Who else has won a Nobel this year?

■ Jeffrey C. Hall, Michael Rosbash and Michael W. Young were awarded the Nobel Prize in Physiology or Medicine last Monday for discoveries about the molecular mechanisms controlling the body’s circadian rhythm.

■ Rainer Weiss, Kip Thorne and Barry Barish received the Nobel Prize in Physics on Tuesday for the discovery of ripples in space-time known as gravitational waves.

■ Jacques Dubochet, Joachim Frank and Richard Henderson were awarded the Nobel Prize in Chemistry on Wednesday for developing a new way to construct precise three-dimensional images of biological molecules.

■ The English novelist Kazuo Ishiguro, known for his spare, elliptical prose style and his inventive subversion of literary genres, was awarded the Nobel Prize in Literature on Thursday.

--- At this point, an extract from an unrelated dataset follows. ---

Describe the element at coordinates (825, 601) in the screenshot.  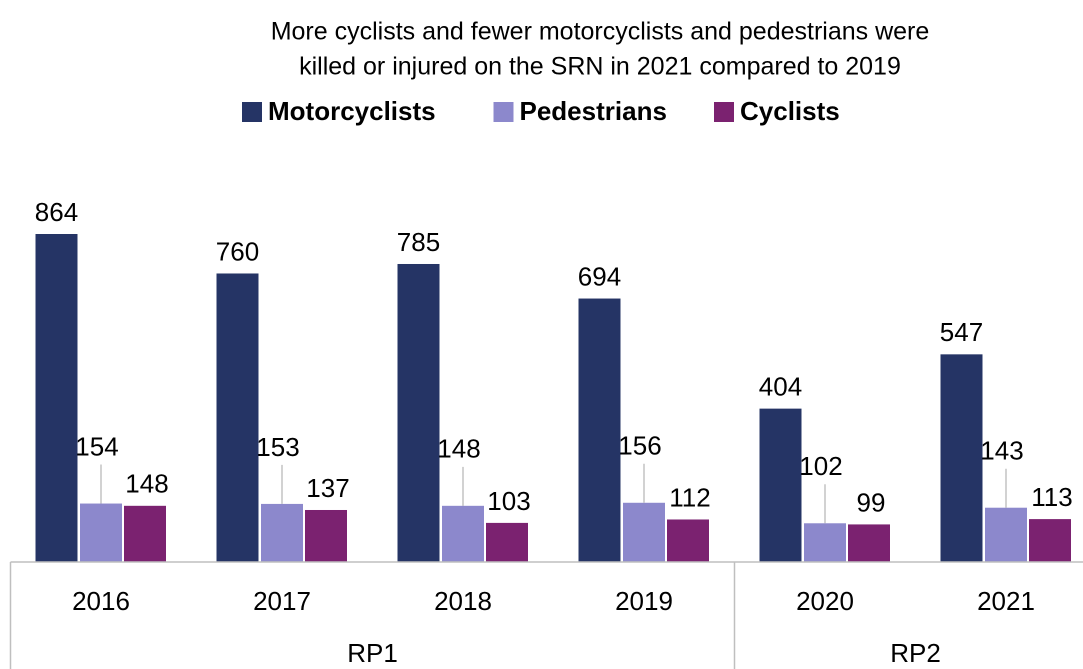
I see `x-tick-label: 2020` at that location.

■ The Nobel Peace Prize was awarded on Friday to the International Campaign to Abolish Nuclear Weapons, a moment of vindication for the advocacy group responsible for the first treaty to prohibit such arms.

Who won the economics prize last year?

■ Oliver Hart and Bengt Holmstrom were honored for their work on improving the design of contracts, the deals that bind together employers and their workers, or companies and their customers.